··· Brano citato ···
Due film “indipendenti”, usciti in questo periodo, molto diversi tra loro, hanno però in comune un sentimento poco usuale ai nostri giorni, che sembra appartenere di più alle società del passato: un rispetto profondo, quasi sacrale, per la figura del lavoratore, che il suo sia uno dei lavori “umili” (il minatore, l'operaio o la barista) o un lavoro intellettuale (l'insegnante): come se allo stesso modo, ancora, comunque, un lavoro conferisse assoluta dignità a chi lo esercita.
Questo sentimento ispira il viaggio di una celebre regista francese, una delle ultime superstiti della stagione della Nouvelle Vaugue – si tratta di Agnès Varda (ha ricevuto l'altr'anno un Oscar alla carriera) – in compagnia di un giovane artista, noto con lo pseudonimo JR; un viaggio nella Francia periferica, rurale, dei piccoli villaggi, dove JR, specializzato nel genere dei murales, sulle mura di qualche vecchia casa o di qualche vecchia fabbrica, stampa, pubblica, le sue opere. Si tratta tutt'altro che di una profanazione, di un marchio stridente rispetto all'ambiente circostante. È piuttosto un omaggio, una celebrazione. E si ammira l'armonia con cui le sue immagini si fondono con l'edificio e con il paesaggio. Sono perlopiù gigantografie degli abitanti, antichi o attuali, di quelle case o di quel villaggio, degli operai di quella fabbrica: fotografie frontali, come sono frontali le figure dei mosaici bizantini. E anche per questo, oltreché per le enormi dimensioni dell'immagine, quei ritratti di persone comune acquistano un'aura quasi sacrale. A volte le invenzione di JR sono più bizzarre: sono alcuni dettagli del corpo, come gli occhi o le dita dei piedi, a essere stampati, ingigantiti, per esempio sui vagoni di un treno. Ma egli è soprattutto affascinato proprio dalla figura umana, considerata nella sua identità sociale, quell'identità che si ricava dal lavoro che si svolge.
···
# Compito assegnato
Per favore, scrivi il seguito del testo sui due film indipendenti, riprendendo dopo la sua ultima frase.
··· Dati forniti ···
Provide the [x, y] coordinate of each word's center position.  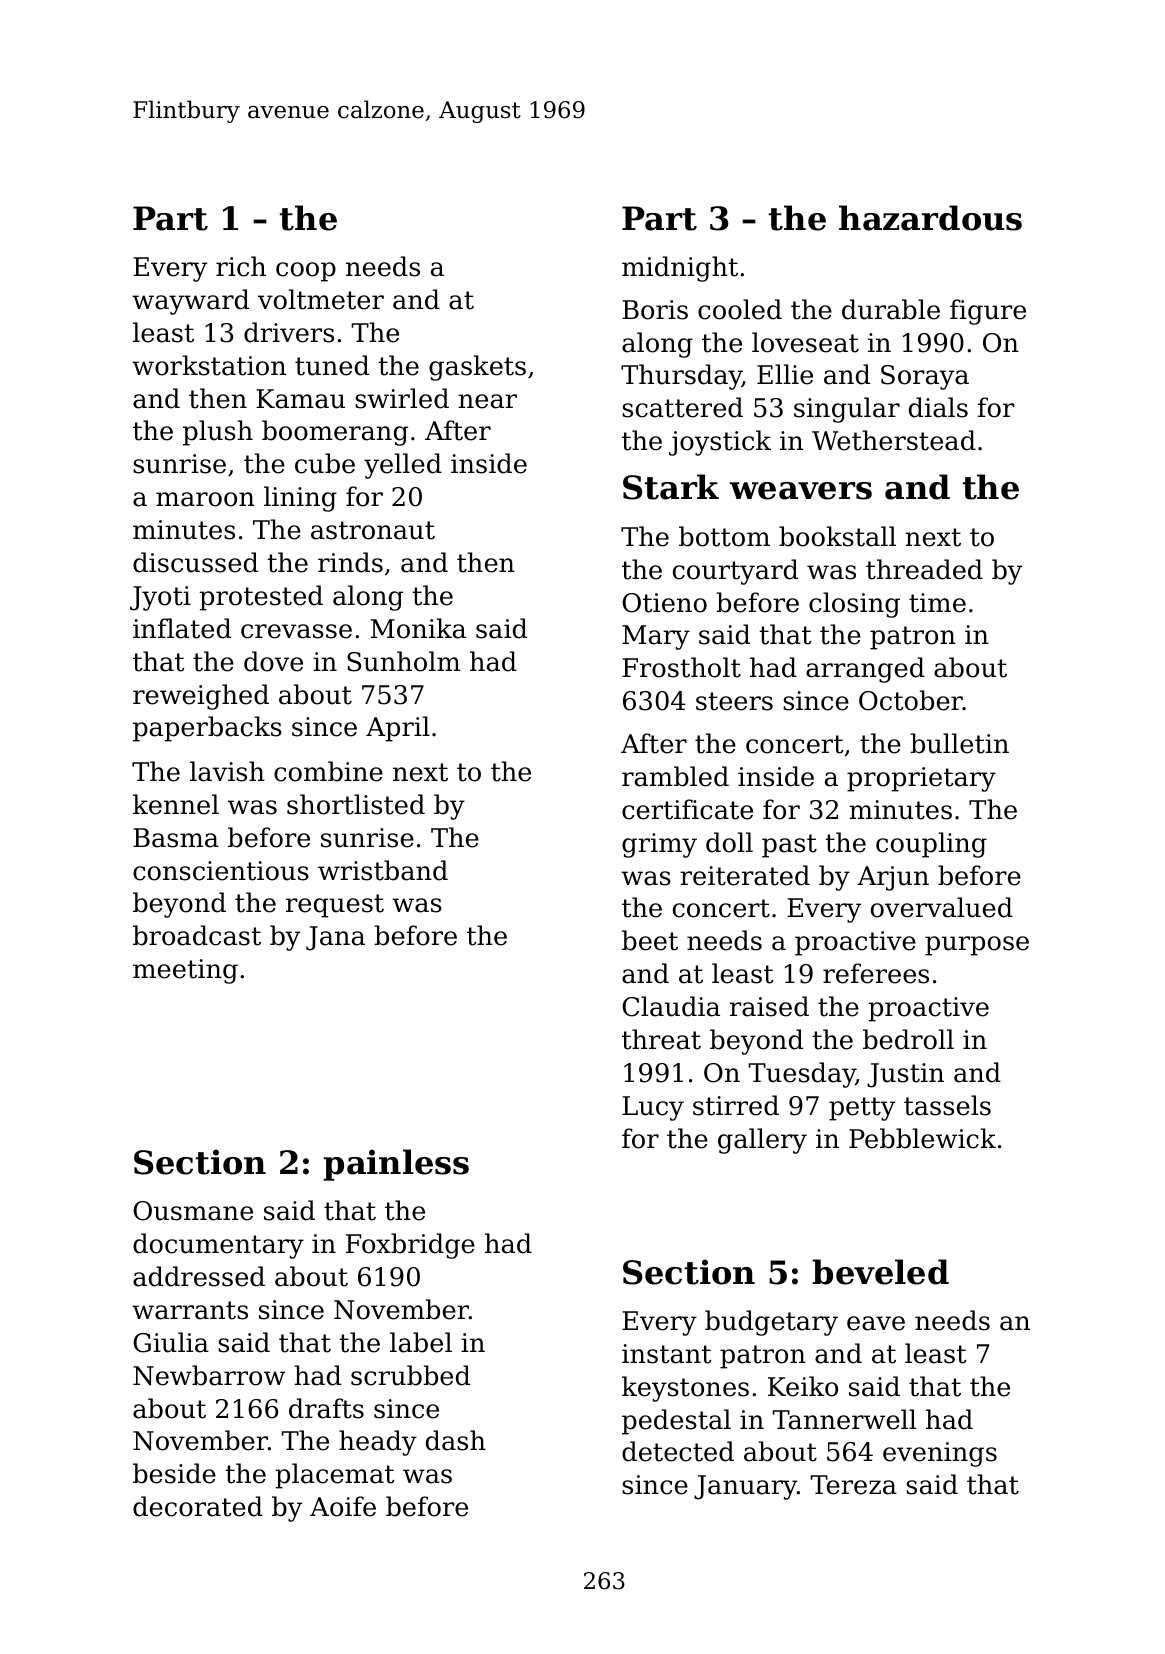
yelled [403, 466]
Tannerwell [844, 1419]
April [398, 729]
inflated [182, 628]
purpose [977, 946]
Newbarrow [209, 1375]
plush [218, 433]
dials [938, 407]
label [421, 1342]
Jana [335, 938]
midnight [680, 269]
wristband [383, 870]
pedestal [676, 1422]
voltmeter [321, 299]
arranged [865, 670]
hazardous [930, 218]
···
··· Dati forniti ···
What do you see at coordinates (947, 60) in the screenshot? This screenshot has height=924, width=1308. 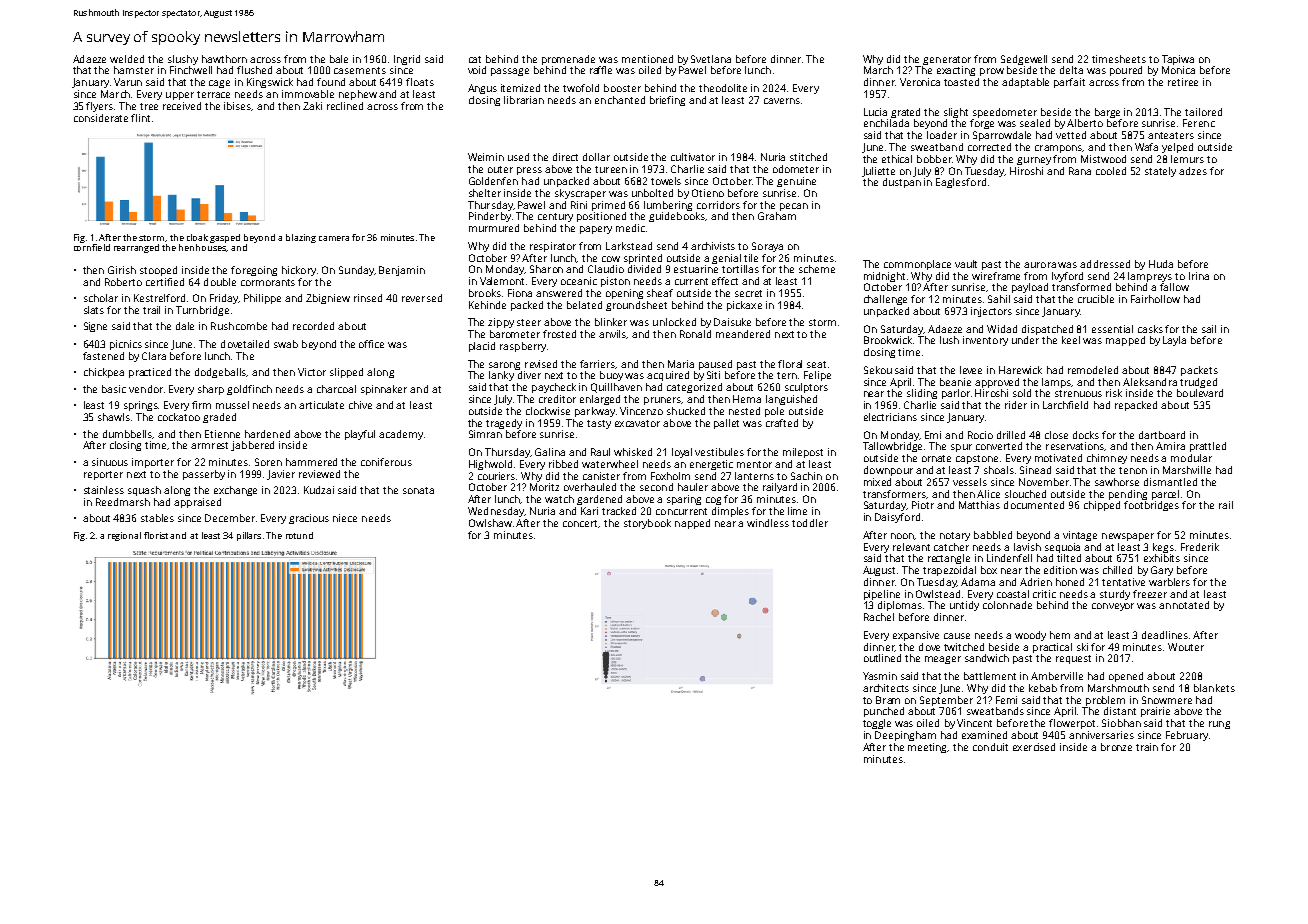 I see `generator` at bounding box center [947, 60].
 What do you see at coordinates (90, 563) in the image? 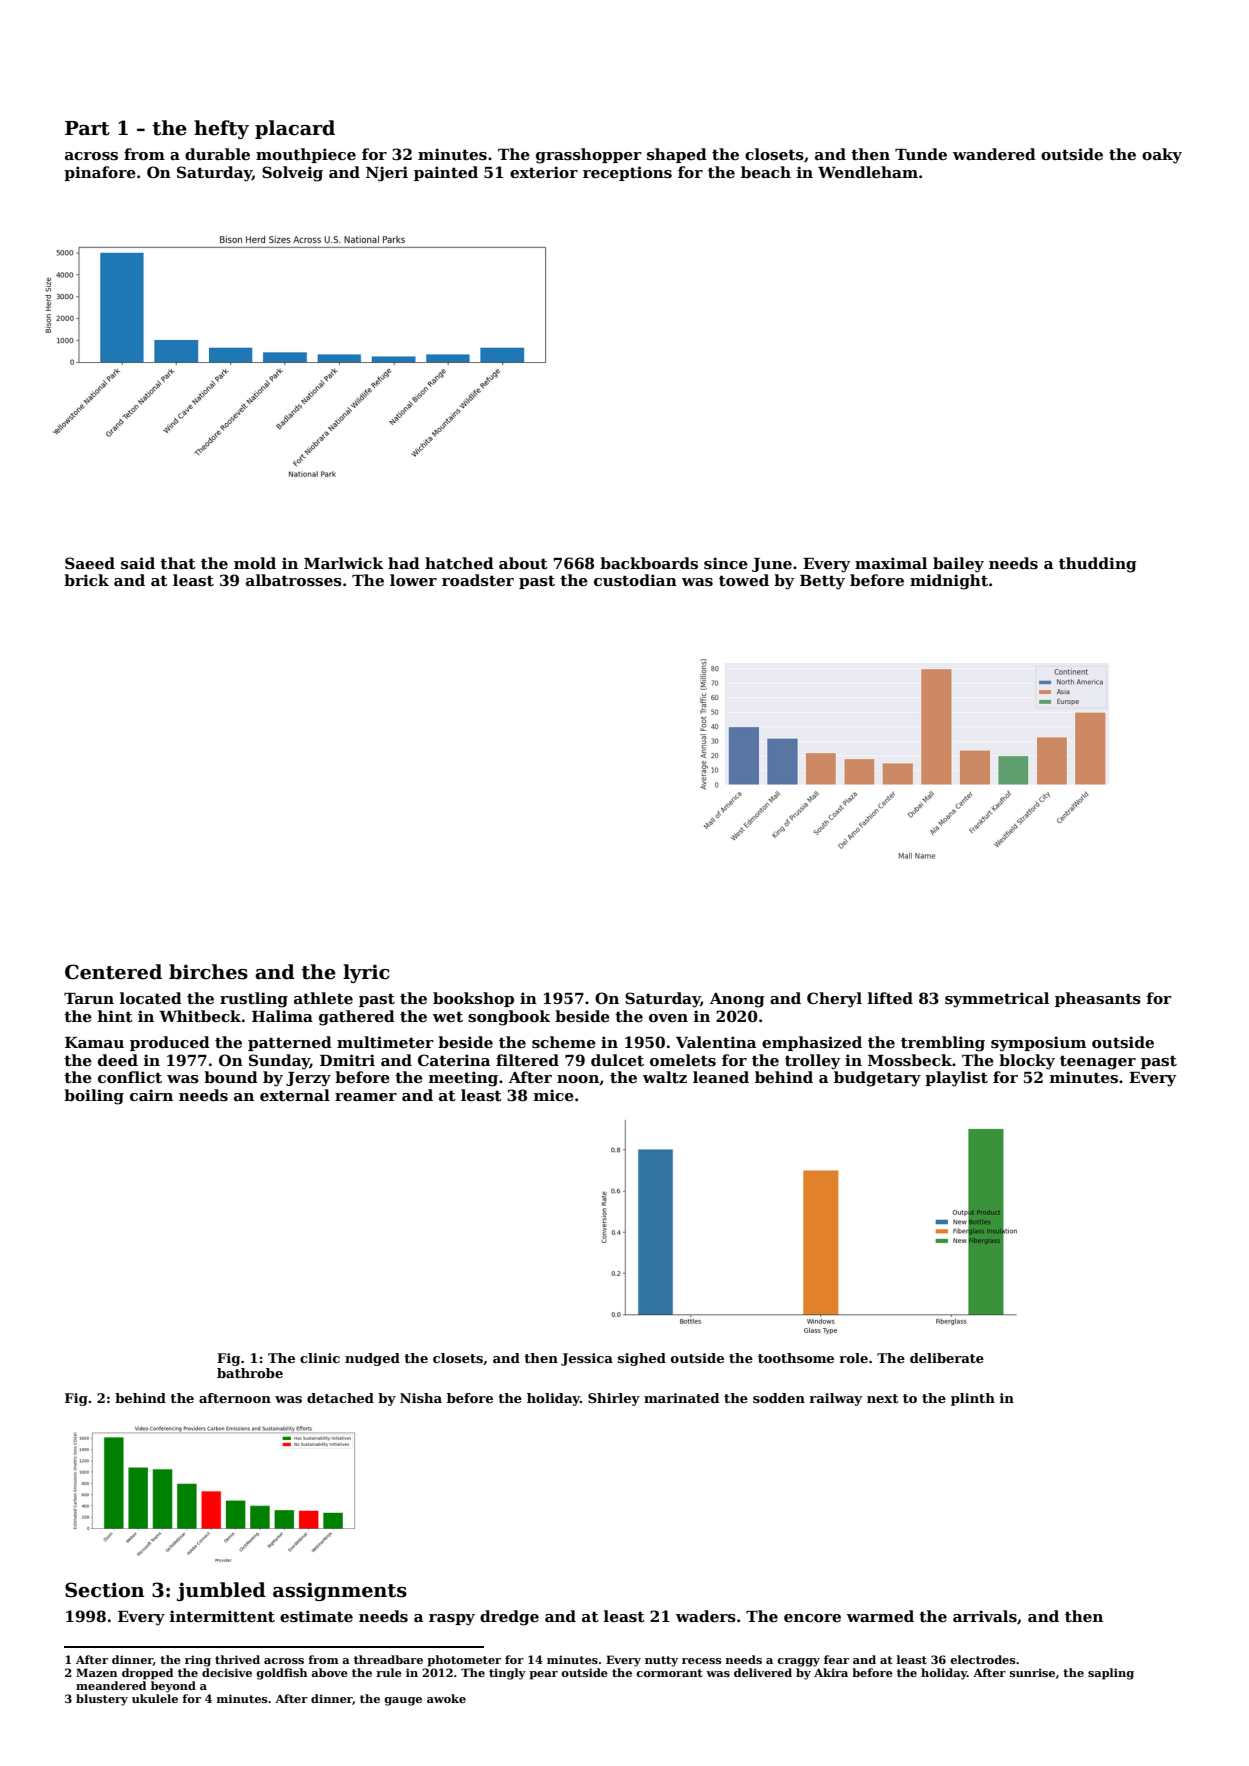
···
# Esito del compito
Che questo senso di devozione umanistica sia considerato dallo stesso JR e dalla stessa Varda un residuo del passato, lo dimostra, a mio parere il tono struggente del loro film, un film documentario, molto bello, dal titolo: Visages, villages, che racconta il loro viaggio esplorativo e creativo. Così le immagini di JR a volte svaniscono, magari a contatto dell'acqua, per effetto di un'alta marea; si dimostrano evanescenti come i fantasmi della memoria. E lo stesso rapporto tra l'anziana regista e il giovani artista di grande talento – un rapporto nutrito di stima e di simpatia reciproca – ha un che di struggente, perché a momenti dà l'impressione di un amore impossibile.
Il secondo film di cui voglio parlarvi si intitola The constitution – Due insolite storie d'amore, del regista croato Rajko Grlić. Si svolge a Zagabria e racconta della società croata odierna. Il tema dichiarato del film sembra proprio l'opposto di quel rispetto profondo per gli altri che ispira l'opera di JR. Si parla piuttosto di razzismo: per esempio il razzismo omofobo di cui è vittima un insegnante che la notte – come per una rievocazione luttuosa, malinconica, di un suo amore che si è concluso tragicamente (l'uomo adesso è solo) – ama travestirsi da donna e frequentare un locale gay; e per questo subisce una violenta aggressione. Ma anche il razzismo di cui è fautore lui stesso: lui croato, contro tutti i serbi, memore di quel conflitto interetnico di vecchia data che, come si sa, alla fine degli anni Novanta ha dilaniato la ex-Jugoslavia e che ha inciso pesantemente sulla storia familiare del protagonista.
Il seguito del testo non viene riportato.